AMISTAD PELIGROSA

Ruperto con el cabello despeinado y la barba crecida, atravesó el largo pasadizo de la casa, con el antebrazo se limpió el sudor, el sol estaba en todo su esplendor.
-          ¡Muchacho, sírveme algo de comer! - exclamó al ingresar al comedor dirigiéndose al inesperado visitante de turno.
Pancho, bordeaba los once años, cada vez que su madre viajaba a la capital a visitar a sus hermanos mayores, quedaba bajo la custodia de su tío materno. En la realidad, era a la inversa. La casa era inmensa, de adobe y enseres escasos, llena de telarañas y ausente de toques femeninos. Ruperto, presentaba algunos signos de decrepitud, sus setenta y tantos años, habían hecho mella en su espalda curvada. Nunca se casó o tuvo descendencia, su único familiar que le quedaba era Gloria, la madre de Pancho.
-          ¿me sirves otro poco?, el estofado de pollo está en su punto.
Pancho se volvió. Era enclenque aún, de ojos vivaces y nariz ancha. Cada vez, que su madre se ausentaba, libraba una batalla, con llanto incluido, para no acercarse a aquella casa. Al ser huérfano de padre, la única alternativa siempre era que se quede con el tío Ruperto.
-          Tío, lo siento, no hay más presas. En tu plato te puse dos. - replicó.
Aseó la vieja vajilla y se retiró hacia el patio. Había un enorme árbol de caucho, una de sus ramas chocaba con una calamina del techo de la casa vecina, se trepó, caminó por los alrededores, husmeando sin saber que buscaba, deslizándose hasta descubrir un tragaluz donde hacía falta un vidrio. Al asomar la cabeza por el agujero, una señora obesa estaba descansando en su cama, al percatarse de su presencia, dijo: “Te gustaría ver mi bizcocho”. Pancho regresó en el acto a la casa. “Porqué me suceden esas cosas “, pensó, mientras bajaba por las ramas del árbol.
Lo que más le aterrorizaba era la llegada de la noche, con ella la casa era invadida por insectos, roedores y murciélagos, habituales y ocasionales visitantes. Su cama, un oxidado catre de fierro con colchón de paja, se convertía en hamaca al sentir su frágil cuerpo. En una amplia habitación que hacía las veces de dormitorio, las dos camas estaban contiguas. El tío se acostaba temprano y arrastraba con él, a su sobrino. Apagaba el mechero y todo quedaba envuelto en la oscuridad.
Pancho se cubría con la frazada desde la cabeza a los pies, la visibilidad era nula, los ruidos que llegaban a sus oídos, hacían que su miedo se multiplique, Al costado, su tío no paraba de darse vueltas, mientras pronunciaba frases ininteligibles.
-          ¡Deja de joder !, ¡Quiero dormir, carajo! – vociferaba
-          Tío, ¿Qué pasa?, ¿A quién le hablas? - preguntó el joven tímidamente.

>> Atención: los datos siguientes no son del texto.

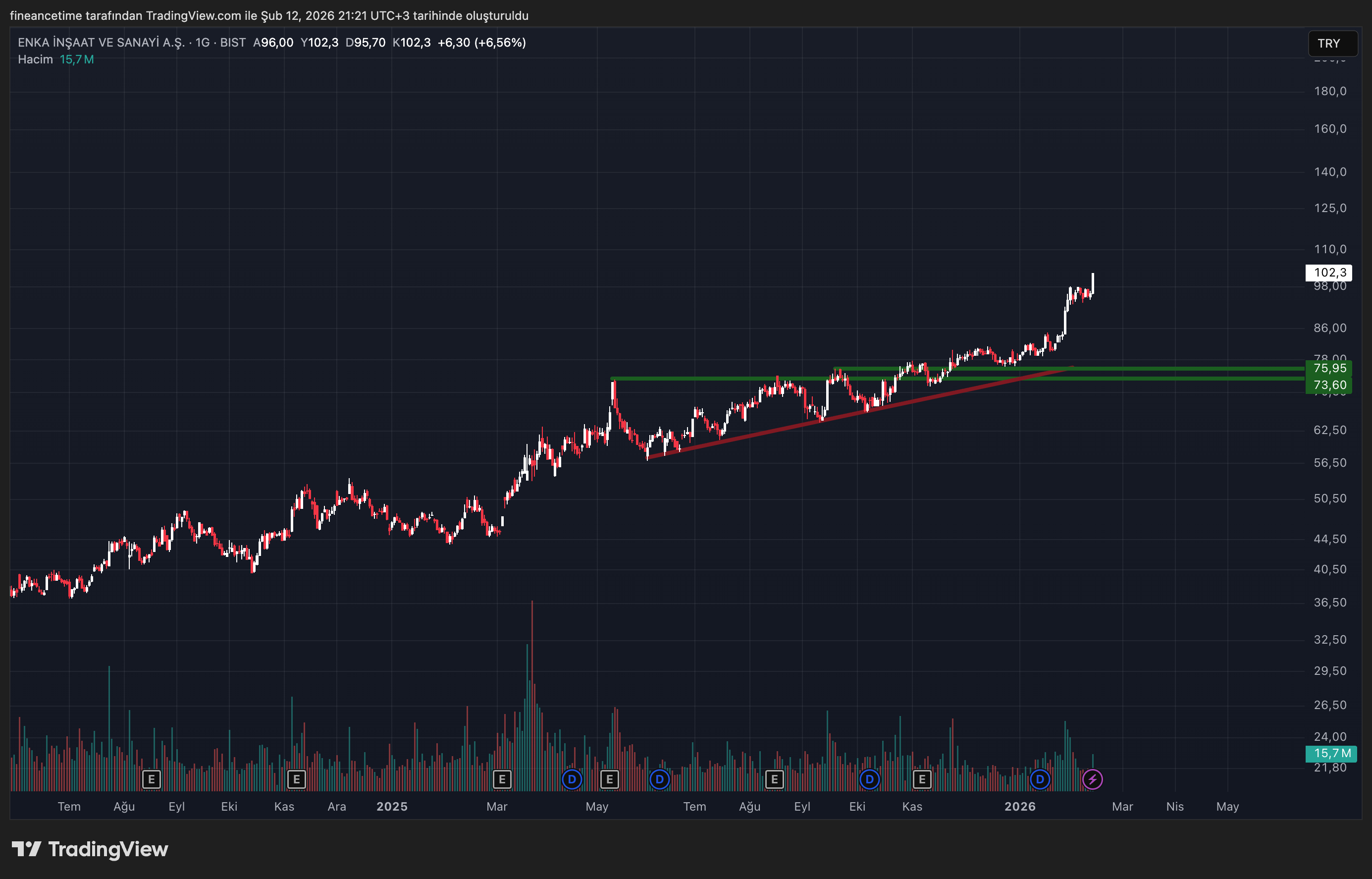This screenshot has height=879, width=1372.
Task: Click the 110,0 value on the price scale
Action: [x=1330, y=249]

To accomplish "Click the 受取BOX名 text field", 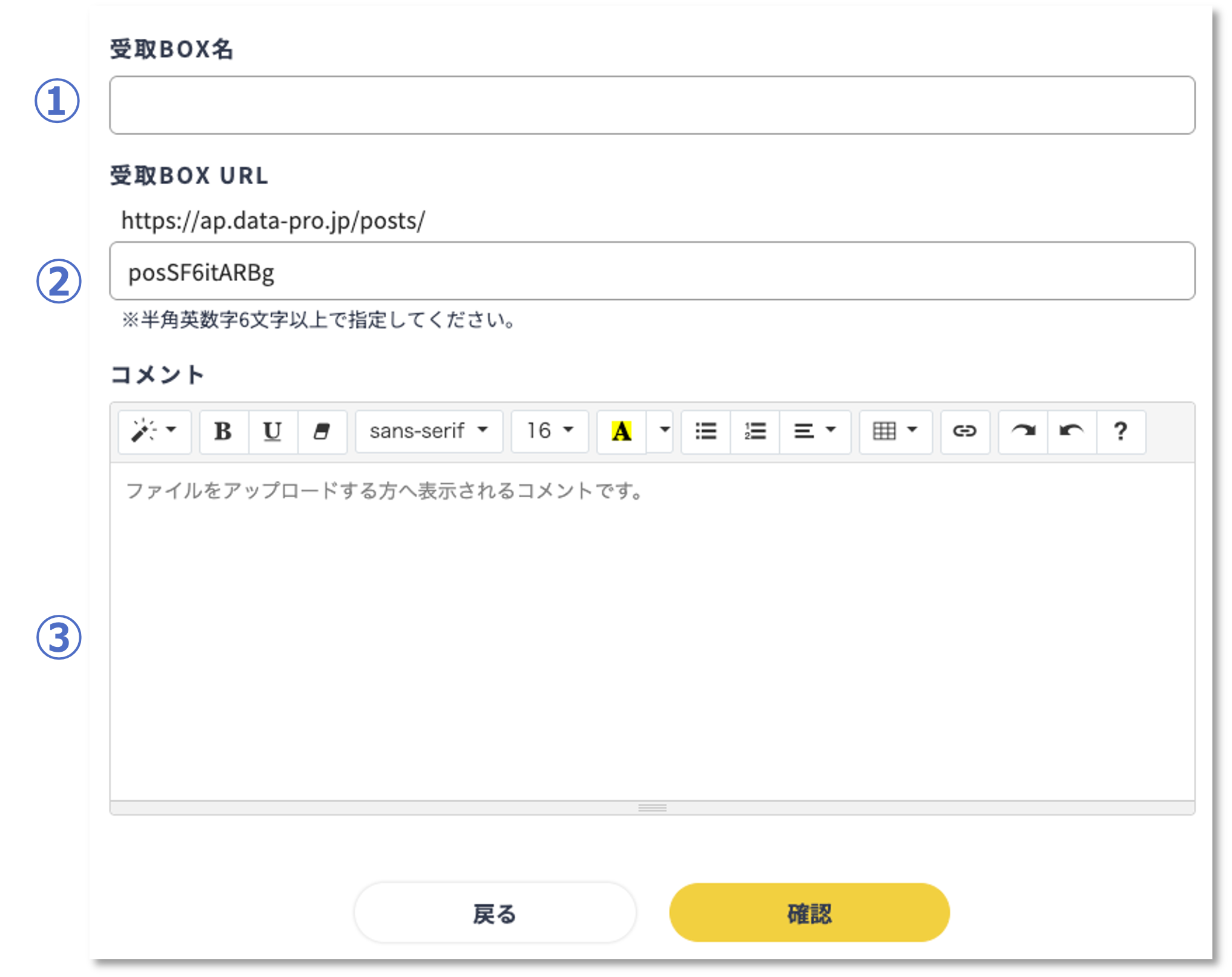I will (652, 105).
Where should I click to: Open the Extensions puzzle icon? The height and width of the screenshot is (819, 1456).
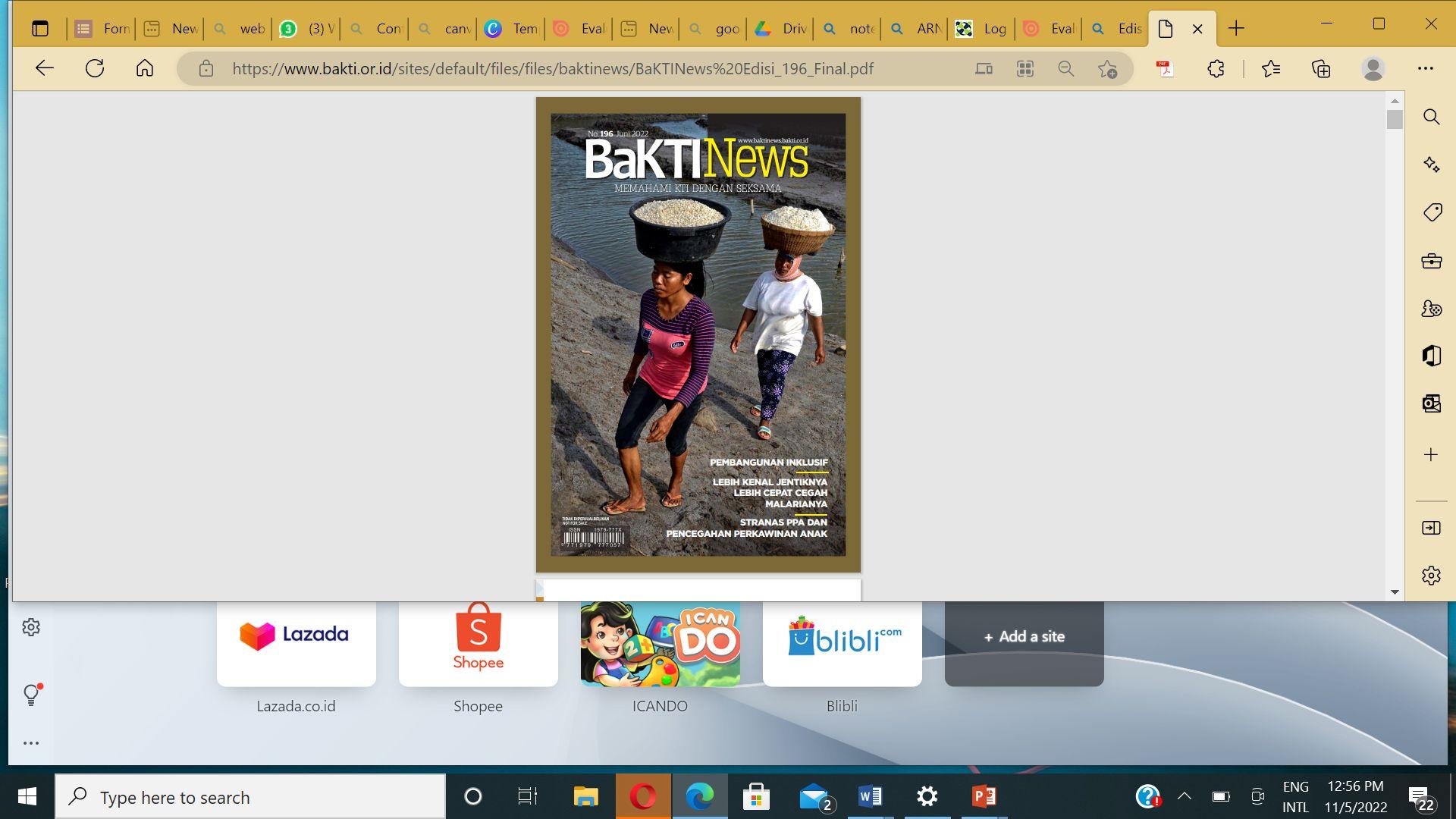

-          Nada, hijo duérmete, nomás. El maldito diablo está jalándome las patas, quiere que me levante para jugar a las cartas- respondió sin titubear.
Después de recibir semejante respuesta. Pancho comenzó a temblar, un frío helado cubrió su cuerpo. Al costado suyo, tenía al mismo satanás, fastidiando a su tío, y si después decidía molestarlo a él, pensó. Quería gritar, salir corriendo, pero no sabía a donde ir. Se agarró con fuerza de la frazada, su corazón latía a mil.

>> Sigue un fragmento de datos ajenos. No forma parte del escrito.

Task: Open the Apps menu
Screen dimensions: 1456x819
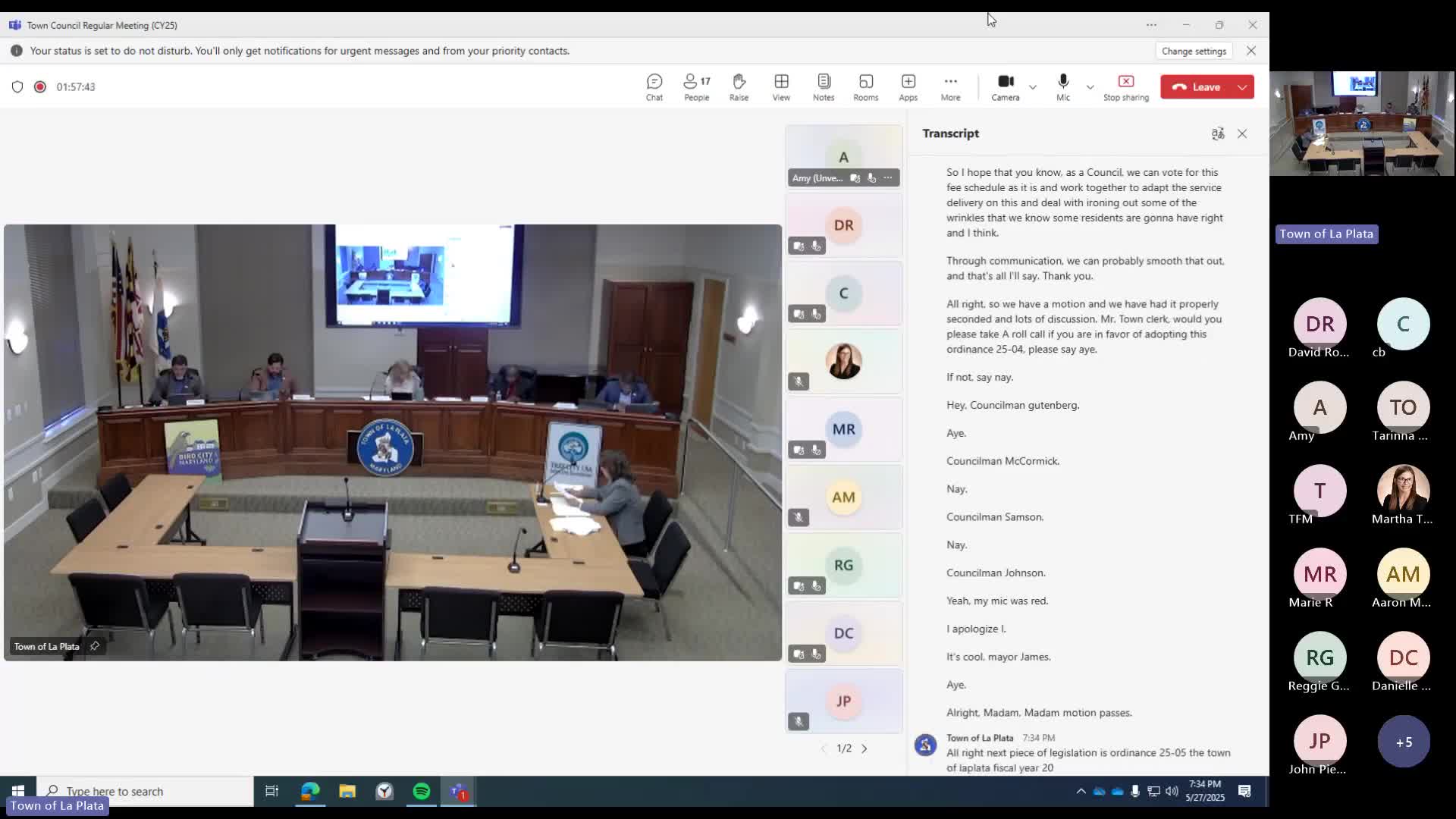Action: (x=908, y=86)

-          Pancho, no te preocupes, ya se fue. Siempre le gano al póquer, me aburre jugar con él -dijo el tío.
Pancho murmuró algo, a los pocos minutos, la habitación fue sacudida por los ronquidos de su compañero de turno. Conciliar el sueño era imposible. Cada ruido extraño lo percibió. Poco a poco, los primeros rayos del amanecer entraron por la ventana del salón. Recién logró conciliar el sueño. Había logrado superar la primera noche, aún restaban tres semanas, hasta el retorno de su madre, debía lograrlo, tenía que hacerlo, no tenía elección.